GREENSBORO, N.C. (BP)–If thousands of Southern Baptist pastors from across the United States came to the 2006 Pastors’ Conference to get inspiration for “Reaching Today’s World for Jesus Christ” — the theme of this year’s gathering — they got what they came for in the Greensboro Coliseum June 11.

“There is nothing like the Pastors’ Conference to get you on fire and get you going,” outgoing Southern Baptist Convention President Bobby Welch said in his welcoming remarks.

Pastors’ Conference President Bryant Wright of Johnson Ferry Baptist Church in Marietta, Ga., hosted a lineup of preachers and musicians that included Johnny Hunt, pastor of the First Baptist Church in Woodstock, Ga.; Chuck Kelley, president of New Orleans Baptist Theological Seminary; Dick Lincoln, pastor of Shandon Baptist Church in Columbia, S.C.; and Christian recording artist David Phelps.

Hunt cited God’s “master plan for evangelism” in the Acts 17 account of the Apostle Paul being run out of Thessalonica and chased to Berea. He said pastors need to emulate those early Christian missionaries who “turned the world upside down.”

Paul shared the authority and truthfulness of Scripture, Hunt said, noting, “There is one thing Southern Baptists need: We need not to just plan and talk about a plan; we need to ask God to give us hot hearts to see people come to faith in Jesus Christ.”

The best way to build a church, Hunt said, is to win people to faith in Jesus Christ and then ask them to join in winning other people. But he said he is concerned that preachers have gotten too busy and are not actively witnessing to unsaved people.

“Nothing will keep a preacher’s heart on fire like telling people who Jesus is,” Hunt said. “If you are too busy to witness to someone, preacher, that’s not busyness; that’s disobedience. The last time I checked, disobedience is sinfulness.”

New Orleans Seminary President Chuck Kelley noted even though Hurricane Katrina caused “perhaps the greatest disbursement of people in America since the Civil War,” God used the disaster to open up opportunities for sharing the Gospel in New Orleans that Kelley had not seen in 30 years of living there.

“Adversity is the ticket to great acts of God,” Kelley said. If preachers believe the sovereignty of God, he said, they would be courageously obedient to God’s call to preach the Gospel in the face of crisis or devastation.

“When everything around you falls apart, and all the evidence seems contrary to what you believe about God’s sovereignty and control, that is when God is ready to do His deepest work in your heart,” Kelley said.

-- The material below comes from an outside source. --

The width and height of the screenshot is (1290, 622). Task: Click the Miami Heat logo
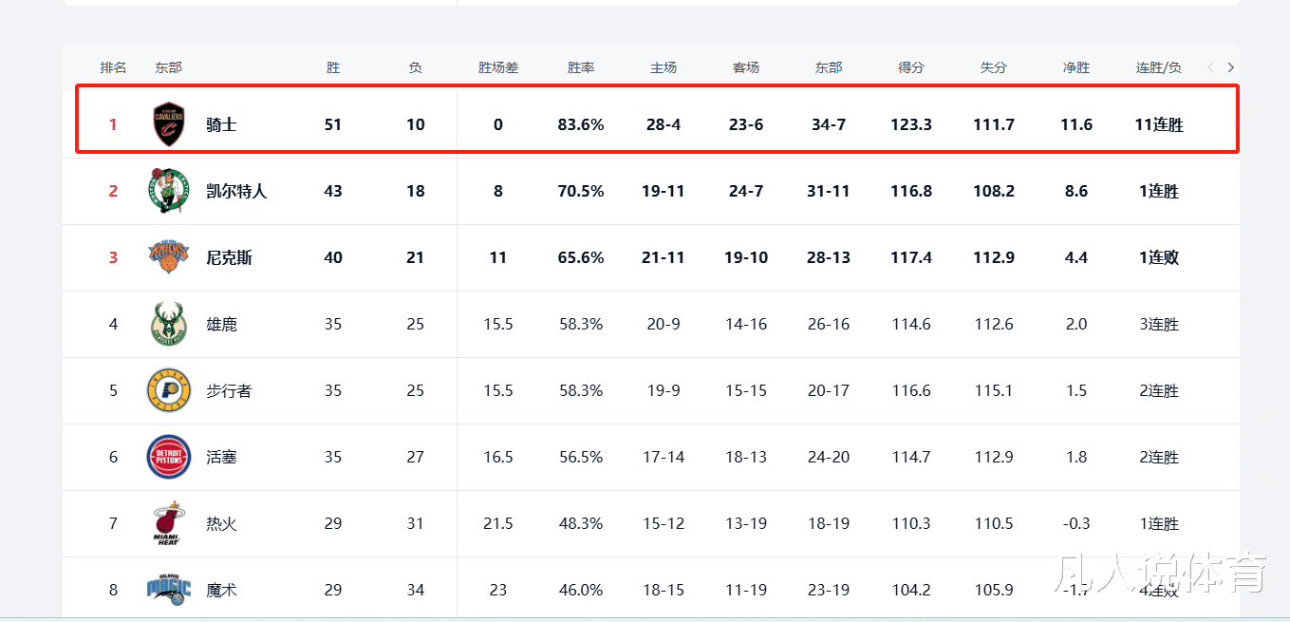[168, 523]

“Our word of testimony from the campus of New Orleans Baptist Theological Seminary is a very simple word, ‘Do not be afraid,’” Kelley said. “Do not be afraid for your life is in the hands of an all-powerful God who will move heaven and earth to care for you.”

Lincoln started his message with his own testimony. Growing up, rarely going to church, Lincoln said as a college student he was “a pagan more interested in partying than anything else.” But his roommate was a committed believer raised in a Baptist church which was passionate about reaching the world for Jesus Christ.

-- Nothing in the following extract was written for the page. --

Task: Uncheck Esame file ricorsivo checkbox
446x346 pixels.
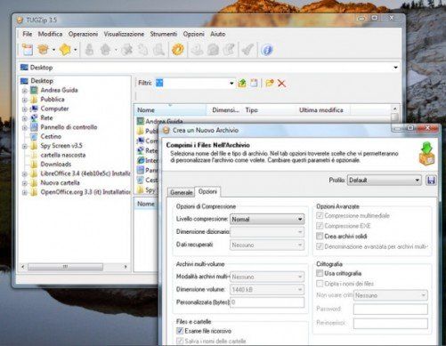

Through the faithfulness of his roommate, along with an invitation to go to an evangelistic outreach at a church, Lincoln was introduced to Christ and subsequently saved. Now as a pastor, Lincoln said he takes seriously the Apostle Paul’s mission in 1 Corinthians 9:22 to “become all things to all people, so that I may by all means save some.”

“What might God want you to try to reach one person like me — who can’t relate to your church — that might not be reached unless you make a change?” Lincoln asked.

Lincoln recounted how he never liked contemporary worship formats, compared to a more traditional style. But at the urging of some persistent members of his church, Lincoln said he decided six years ago to add a new worship service and allow it to be in a contemporary format. Despite his misgivings, Lincoln said more than 1,100 people showed up to the inaugural service.

“If I knew at 30 years old what I know now, I would have a country western worship service and a contemporary worship service and a traditional worship service,” he said. “Don’t let the culture of the saved determine your efforts to reach the world…. Don’t be against it just because you don’t like it. Someone may come to Christ because you were broadminded.”

In a tribute to Billy Graham, Marshall Shelley, vice president at Christianity Today International and author of numerous books including “The Leadership Secrets of Billy Graham,” shared with the crowd how God used Billy Graham to launch Christianity Today magazine.

A brief, retrospective video noted Graham’s influence in post-war America of the 1950s. The narrator described Graham’s desire to “restore evangelical Christianity’s intellectual respectability and spiritual impact … [and] reaffirm the power of God’s Word to redeem the lost” through the magazine’s ongoing ministry.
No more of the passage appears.